Portal:Scotland/Selected article/Week 47, 2013
Hill & Adamson, Scotland's first photographic studio, was formed in 1843 when painter David Octavius Hill joined engineer Robert Adamson to explore the new field of photography. During their brief partnership, which ended with Adamson's untimely death, they produced "the first substantial body of self-consciously artistic work using the newly invented medium of photography". Watercolorist John Harden, on first seeing Hill & Adamson's calotypes in November 1843 wrote, "The pictures produced are as Rembrandt's but improved, so like his style & the oldest & finest masters that doubtless a great progress in Portrait painting & effect must be the consequence." Their collaboration, with Hill providing skill in composition and lighting, and Adamson considerable sensitivity and dexterity in handling the camera, proved extremely successful, and they soon broadened their subject matter.
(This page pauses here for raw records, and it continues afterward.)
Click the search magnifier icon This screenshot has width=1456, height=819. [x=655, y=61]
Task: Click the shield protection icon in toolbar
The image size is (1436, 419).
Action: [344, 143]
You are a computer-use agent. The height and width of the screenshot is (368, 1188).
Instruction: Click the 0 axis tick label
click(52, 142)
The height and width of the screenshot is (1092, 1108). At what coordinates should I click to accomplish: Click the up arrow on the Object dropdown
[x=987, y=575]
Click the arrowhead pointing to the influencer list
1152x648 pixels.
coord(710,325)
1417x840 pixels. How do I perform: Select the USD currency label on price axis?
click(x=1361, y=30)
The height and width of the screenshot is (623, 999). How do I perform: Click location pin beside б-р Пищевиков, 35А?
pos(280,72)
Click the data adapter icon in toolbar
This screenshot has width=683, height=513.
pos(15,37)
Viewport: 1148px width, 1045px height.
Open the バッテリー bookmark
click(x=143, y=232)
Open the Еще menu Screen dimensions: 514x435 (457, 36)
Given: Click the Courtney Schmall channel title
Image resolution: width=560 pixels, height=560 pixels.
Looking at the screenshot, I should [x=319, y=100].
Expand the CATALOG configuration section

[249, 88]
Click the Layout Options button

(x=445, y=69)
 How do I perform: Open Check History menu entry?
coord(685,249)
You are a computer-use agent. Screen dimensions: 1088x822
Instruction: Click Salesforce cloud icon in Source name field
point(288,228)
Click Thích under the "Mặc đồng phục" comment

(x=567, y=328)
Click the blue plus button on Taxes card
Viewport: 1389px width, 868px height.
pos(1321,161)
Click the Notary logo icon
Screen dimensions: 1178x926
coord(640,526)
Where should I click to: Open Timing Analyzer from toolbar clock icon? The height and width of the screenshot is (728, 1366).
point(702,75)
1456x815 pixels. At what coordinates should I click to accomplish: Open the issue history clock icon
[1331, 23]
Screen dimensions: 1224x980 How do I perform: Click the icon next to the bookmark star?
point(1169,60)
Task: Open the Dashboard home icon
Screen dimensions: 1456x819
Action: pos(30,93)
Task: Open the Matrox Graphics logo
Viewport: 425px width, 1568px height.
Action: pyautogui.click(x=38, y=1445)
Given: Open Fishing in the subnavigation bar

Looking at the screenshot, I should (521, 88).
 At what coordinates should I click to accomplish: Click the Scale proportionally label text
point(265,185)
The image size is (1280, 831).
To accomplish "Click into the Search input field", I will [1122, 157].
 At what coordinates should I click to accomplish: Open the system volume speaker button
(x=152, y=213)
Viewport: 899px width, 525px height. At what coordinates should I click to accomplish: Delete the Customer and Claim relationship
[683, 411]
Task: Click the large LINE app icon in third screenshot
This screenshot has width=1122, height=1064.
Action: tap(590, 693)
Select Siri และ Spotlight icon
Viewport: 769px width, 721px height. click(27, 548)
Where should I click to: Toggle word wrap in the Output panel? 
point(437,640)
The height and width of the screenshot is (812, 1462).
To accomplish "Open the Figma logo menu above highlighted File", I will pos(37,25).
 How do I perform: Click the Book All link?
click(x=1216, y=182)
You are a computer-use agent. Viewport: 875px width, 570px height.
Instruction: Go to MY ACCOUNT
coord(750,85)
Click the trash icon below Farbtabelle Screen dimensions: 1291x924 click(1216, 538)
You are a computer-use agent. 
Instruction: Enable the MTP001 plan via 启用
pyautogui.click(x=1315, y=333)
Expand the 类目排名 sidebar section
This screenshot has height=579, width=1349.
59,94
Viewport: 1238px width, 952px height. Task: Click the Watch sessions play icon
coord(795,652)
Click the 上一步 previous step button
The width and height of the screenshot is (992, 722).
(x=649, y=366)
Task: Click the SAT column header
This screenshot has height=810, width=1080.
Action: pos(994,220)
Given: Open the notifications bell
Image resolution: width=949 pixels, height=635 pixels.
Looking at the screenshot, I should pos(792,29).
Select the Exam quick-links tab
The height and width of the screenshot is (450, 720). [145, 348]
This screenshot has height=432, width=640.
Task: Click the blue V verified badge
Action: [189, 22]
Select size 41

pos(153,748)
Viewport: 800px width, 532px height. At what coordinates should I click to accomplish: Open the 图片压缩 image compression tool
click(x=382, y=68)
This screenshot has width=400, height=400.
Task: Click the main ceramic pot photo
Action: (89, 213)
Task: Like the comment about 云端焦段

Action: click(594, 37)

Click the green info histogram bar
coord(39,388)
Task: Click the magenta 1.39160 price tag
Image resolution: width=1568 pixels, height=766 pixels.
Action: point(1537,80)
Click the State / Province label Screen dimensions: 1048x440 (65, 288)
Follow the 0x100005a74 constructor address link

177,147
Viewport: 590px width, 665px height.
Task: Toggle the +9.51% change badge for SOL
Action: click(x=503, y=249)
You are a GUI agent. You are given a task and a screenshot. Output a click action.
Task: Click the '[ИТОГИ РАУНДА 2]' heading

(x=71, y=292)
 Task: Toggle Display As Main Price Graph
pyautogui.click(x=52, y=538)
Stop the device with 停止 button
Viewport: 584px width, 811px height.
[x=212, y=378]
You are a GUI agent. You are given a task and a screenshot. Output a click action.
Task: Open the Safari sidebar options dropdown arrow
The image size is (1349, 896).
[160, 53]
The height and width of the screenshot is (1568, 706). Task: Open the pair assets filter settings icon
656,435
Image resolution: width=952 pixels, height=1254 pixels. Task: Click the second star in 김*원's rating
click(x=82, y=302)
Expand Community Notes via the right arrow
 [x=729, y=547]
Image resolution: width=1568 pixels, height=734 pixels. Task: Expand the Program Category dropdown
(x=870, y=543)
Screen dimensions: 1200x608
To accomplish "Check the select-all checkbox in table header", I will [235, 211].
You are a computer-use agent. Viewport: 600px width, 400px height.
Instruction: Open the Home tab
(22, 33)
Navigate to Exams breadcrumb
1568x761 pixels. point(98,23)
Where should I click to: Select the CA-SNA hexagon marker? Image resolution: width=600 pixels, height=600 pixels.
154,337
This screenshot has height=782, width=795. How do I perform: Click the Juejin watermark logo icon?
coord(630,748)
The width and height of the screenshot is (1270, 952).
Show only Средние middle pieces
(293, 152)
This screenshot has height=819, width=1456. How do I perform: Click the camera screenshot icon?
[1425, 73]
Using the Calotype process, they produced a wide range of portraits depicting well-known Scottish luminaries of the time, including Hugh Miller, both in the studio and in outdoors settings, often amongst the elaborate tombs in Greyfriars Kirkyard. They photographed local and Fife landscapes and urban scenes, including images of the Scott Monument under construction in Edinburgh. As well as the great and the good, they photographed ordinary working folk, particularly the fishermen of Newhaven, and the fishwives who carried the fish in creels the 3 miles (5 km) uphill to the city of Edinburgh to sell them round the doors. Their partnership produced around 3000 prints, but was cut short after only four years due to the ill health and untimely death of Adamson in 1848. The calotypes faded under sunlight, so had to be kept in albums, and though Hill continued the studio for some months, he became less active and abandoned the studio, though he continued to sell prints of the photographs and to use them as an aid for composing paintings.